The use-case diagram essentially lists the functionality required of the OpenDNSSEC software (this functionality is expanded in the associated requirements document). By and large (a) the use-cases are fairly simple and (b) the actions are largely automatic, requiring little input from the user. For these reasons, rather than detail a step-by-step procedure for each use-case (as is usual in such documents), only a broad description of the function is given.
Two sets of use-cases are given, one for each phase of the project.
Phase 1 - Zone Files
The following diagrams show the use-cases covered by this phase:
Actors are external entities involved in the system – they are not part of it. The following entities have been referenced in the use-cases:
The parent of the zone under consideration. It is included in these use cases because the action of editing the file may require changes to the NS and glue records in the parent.
Signed Zone File
The output of the process, and what is ultimately loaded into the nameserver.
Many actions are automated and are triggered by the passage of time. The Timer represents the system clock initiating an action.
Trust Anchor Location
Introduction of a new KSK into a zone requires that a corresponding trust anchor be published somewhere. This actor represents that location, whatever it is (e.g. parent zone, trust anchor repository etc.).
(Un)signed Zone File
The input zone file. If signed, DNSSEC information is stripped off before processing.
The person (or persons) responsible for managing the data in the zone.
The person (or persons) responsible for the security of the zone.
(Note that the roles of Zone Manager and Security Manager may well be filled by the same person.)
Scheduled KSK Rollover
Initiated by the timer, this use-case is concerned with replacing the existing key-signing key with a new one. As described in RFC 4631, the process involves the introduction of a new key, parallel running, and the withdrawal of the old key.
The system keeps track of when keys were introduced into the zone and how long they have been there. The determination of when to initiate a key rollover is based on this data and the parameters defining the zone policies.
The output is an updated signed zone file. Also output is a trust anchor for the new KSK.
Emergency KSK Rollover
Initiated by the security manager if a key compromise is suspected, the process forces a roll-over of the current KSK. In practice, it can be achieved by marking the current KSK as retired then following the process for scheduled KSK rollovers.
Scheduled ZSK Rollover
Like the scheduled KSK rollover, this use-case automatically rolls a zone-signing key based on time and zone policies. Like the KSK rollover, introduction of a new ZSK will lead to an updated signed zone file. Unlike the KSK case, there is no updated trust anchor.
Emergency ZSK Rollover
Initiated by the security manager if a key compromise is suspected, the process forces a roll-over of the current ZSK. In practice, it can be achieved by marking the current ZSK as retired then following the process for scheduled ZSK rollovers.
Edit Key Policies
Key policies – which determine how DNSSEC in the zone operates, e.g the lifetimes of keys and signatures, how often the zone is re-signed, etc – are expressed as a set of parameters. The OpenDNSSEC solution must have a way whereby these parameters can be modified.
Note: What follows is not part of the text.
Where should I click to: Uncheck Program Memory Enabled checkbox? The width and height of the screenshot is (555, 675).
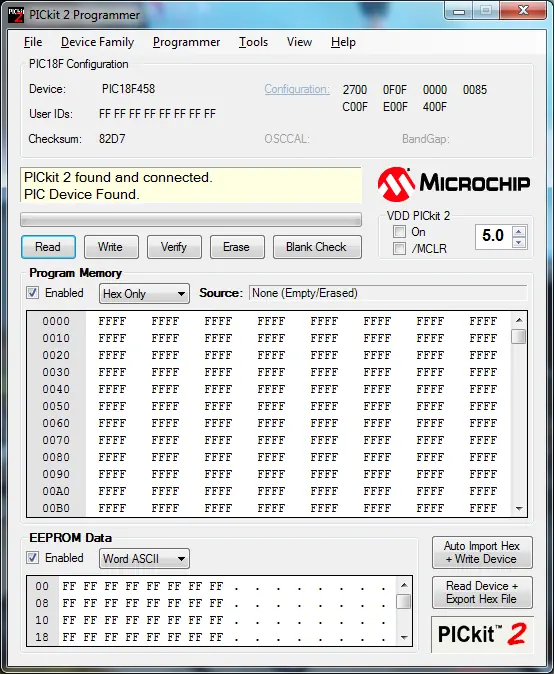point(32,293)
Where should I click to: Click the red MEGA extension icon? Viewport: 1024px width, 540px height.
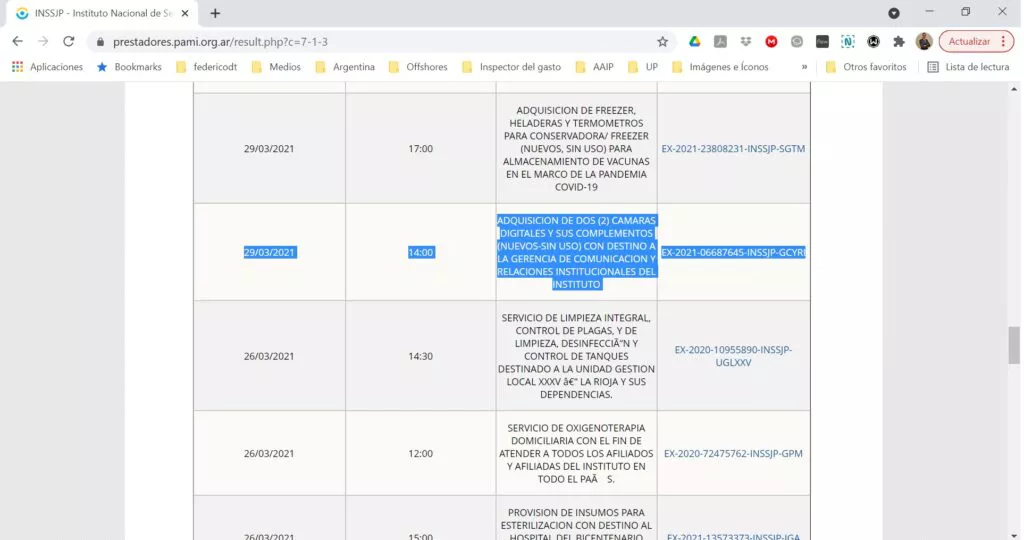[771, 41]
Keys will be stored in a key store. Although keys could be generated as needed, some sites may have a requirement for redundancy, i.e. duplicate key stores in separated locations. As such, it may be simpler to pre-generate all keys for the lifetime of the key store.
Delete Keys from Key Store
Keys that have been used and have expired may be deleted from the key store. The system should allow the security manager to do this.
Change Key Store
In the event that a key store is implemented in hardware (e.g. a hardware security module, HSM), there must be some way of coping with the end of life event of the hardware. Either there must be a way of moving existing keys to the new key store, or there must be a way of transitioning between the two.
DNSSEC requires that signatures have a fixed lifetime, which in turn means that the zone needs periodic re-signing.
There may be circumstances where the zone manage may want to trigger an emergency re-signing (e.g. if the scheduled re-signing job has failed for some reason). The system must allow them to do this. The use-case is marked as an extension of the scheduled re-signing, since both perform the same actions, only the method of invocation is different.
Edit Zone File
Although OpenDNSSEC is concerned with DNSSEC, the zone file will have non-DNSSEC related changes applied to it. The solution must allow this and allow the updated zone file to be signed.